Мелкие пенистые волны омывали ей ступни и обвивались, как змеи, вокруг лодыжек. Эдна пошла вперед. Вода была холодной, но она продолжала идти. Уже было глубоко, и Эдна поплыла, делая широкие взмахи. Прикосновения волн были очень чувственными, море, обволакивая тело Эдны, погружало его в свои мягкие тесные объятия.

Она плыла и плыла. Ей вспомнилась ночь, когда она заплыла далеко в море, и тот ужас, который охватил ее при мысли о том, что она не сможет вернуться к берегу.

Теперь Эдна не смотрела на берег, но продолжала плыть, думая о луге с голубой травой, по которому любила бегать, когда была совсем маленькой. Она думала тогда, что у него нет ни начала, ни конца.

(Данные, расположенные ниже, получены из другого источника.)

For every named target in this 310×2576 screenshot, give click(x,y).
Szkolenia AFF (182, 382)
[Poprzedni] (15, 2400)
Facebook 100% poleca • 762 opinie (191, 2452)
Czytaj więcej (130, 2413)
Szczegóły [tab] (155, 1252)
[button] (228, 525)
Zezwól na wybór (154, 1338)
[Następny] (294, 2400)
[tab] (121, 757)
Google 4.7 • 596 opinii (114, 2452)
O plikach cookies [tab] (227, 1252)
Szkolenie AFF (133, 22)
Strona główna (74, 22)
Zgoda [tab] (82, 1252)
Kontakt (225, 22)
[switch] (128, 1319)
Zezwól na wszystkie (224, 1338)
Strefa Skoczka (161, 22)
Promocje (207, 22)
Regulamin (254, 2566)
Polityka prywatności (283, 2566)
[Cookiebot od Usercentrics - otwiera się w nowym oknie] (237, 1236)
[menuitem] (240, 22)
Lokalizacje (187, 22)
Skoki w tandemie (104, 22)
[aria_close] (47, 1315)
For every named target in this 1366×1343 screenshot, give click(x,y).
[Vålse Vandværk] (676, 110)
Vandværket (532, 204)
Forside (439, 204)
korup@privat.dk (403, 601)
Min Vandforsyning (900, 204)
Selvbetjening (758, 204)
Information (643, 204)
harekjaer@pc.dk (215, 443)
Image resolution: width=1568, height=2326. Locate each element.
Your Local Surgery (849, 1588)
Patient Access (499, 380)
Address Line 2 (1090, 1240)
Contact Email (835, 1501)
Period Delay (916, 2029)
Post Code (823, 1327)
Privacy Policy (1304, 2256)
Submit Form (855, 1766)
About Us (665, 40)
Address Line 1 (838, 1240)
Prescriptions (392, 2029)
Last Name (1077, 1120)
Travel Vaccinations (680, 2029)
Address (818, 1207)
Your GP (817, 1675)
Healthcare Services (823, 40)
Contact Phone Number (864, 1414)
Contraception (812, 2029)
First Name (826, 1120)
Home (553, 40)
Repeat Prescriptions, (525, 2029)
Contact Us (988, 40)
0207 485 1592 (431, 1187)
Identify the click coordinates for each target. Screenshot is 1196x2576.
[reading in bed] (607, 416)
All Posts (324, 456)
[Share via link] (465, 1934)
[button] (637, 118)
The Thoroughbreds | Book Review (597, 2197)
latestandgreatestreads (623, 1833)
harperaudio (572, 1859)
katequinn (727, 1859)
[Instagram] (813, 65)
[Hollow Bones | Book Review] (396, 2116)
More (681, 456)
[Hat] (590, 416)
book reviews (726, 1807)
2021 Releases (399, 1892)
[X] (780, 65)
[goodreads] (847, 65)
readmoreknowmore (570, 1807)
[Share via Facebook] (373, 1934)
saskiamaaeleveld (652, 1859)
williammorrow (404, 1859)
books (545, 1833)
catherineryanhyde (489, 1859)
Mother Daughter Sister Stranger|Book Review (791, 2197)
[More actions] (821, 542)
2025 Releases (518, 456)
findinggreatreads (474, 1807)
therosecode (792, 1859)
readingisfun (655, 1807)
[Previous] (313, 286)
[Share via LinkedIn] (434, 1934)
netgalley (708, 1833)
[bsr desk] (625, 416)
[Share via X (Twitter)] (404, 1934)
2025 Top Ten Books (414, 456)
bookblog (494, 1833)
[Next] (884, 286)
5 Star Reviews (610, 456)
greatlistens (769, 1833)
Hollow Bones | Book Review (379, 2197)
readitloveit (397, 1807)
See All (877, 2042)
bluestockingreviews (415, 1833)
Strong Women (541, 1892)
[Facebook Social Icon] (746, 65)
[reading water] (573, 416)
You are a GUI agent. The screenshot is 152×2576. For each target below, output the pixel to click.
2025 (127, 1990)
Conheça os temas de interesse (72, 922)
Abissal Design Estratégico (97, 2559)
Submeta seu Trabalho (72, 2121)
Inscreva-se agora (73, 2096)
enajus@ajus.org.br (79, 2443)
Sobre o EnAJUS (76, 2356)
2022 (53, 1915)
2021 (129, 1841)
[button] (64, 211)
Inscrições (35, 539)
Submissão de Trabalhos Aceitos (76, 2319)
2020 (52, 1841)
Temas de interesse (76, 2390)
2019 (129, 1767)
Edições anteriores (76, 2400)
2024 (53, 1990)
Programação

Руки и ноги Эдны начали уставать.

Она подумала о Леонсе и детях. Они были частью ее жизни. Но не нужно, чтобы они думали, что могут обладать ее телом и душой. Как мадемуазель Рейц бы смеялась над ней: «И вы называете себя художником! Какие претензии! Художник должен обладать мужественной душой, которая никому не повинуется».

Силы покинули Эдну.

«Прощайте, потому что я люблю вас». Роберт ничего не понял. И никогда не поймет. Возможно, доктор Манделе понял, если бы она пришла к нему, но теперь было уже слишком поздно. Берег далеко, да и силы иссякли.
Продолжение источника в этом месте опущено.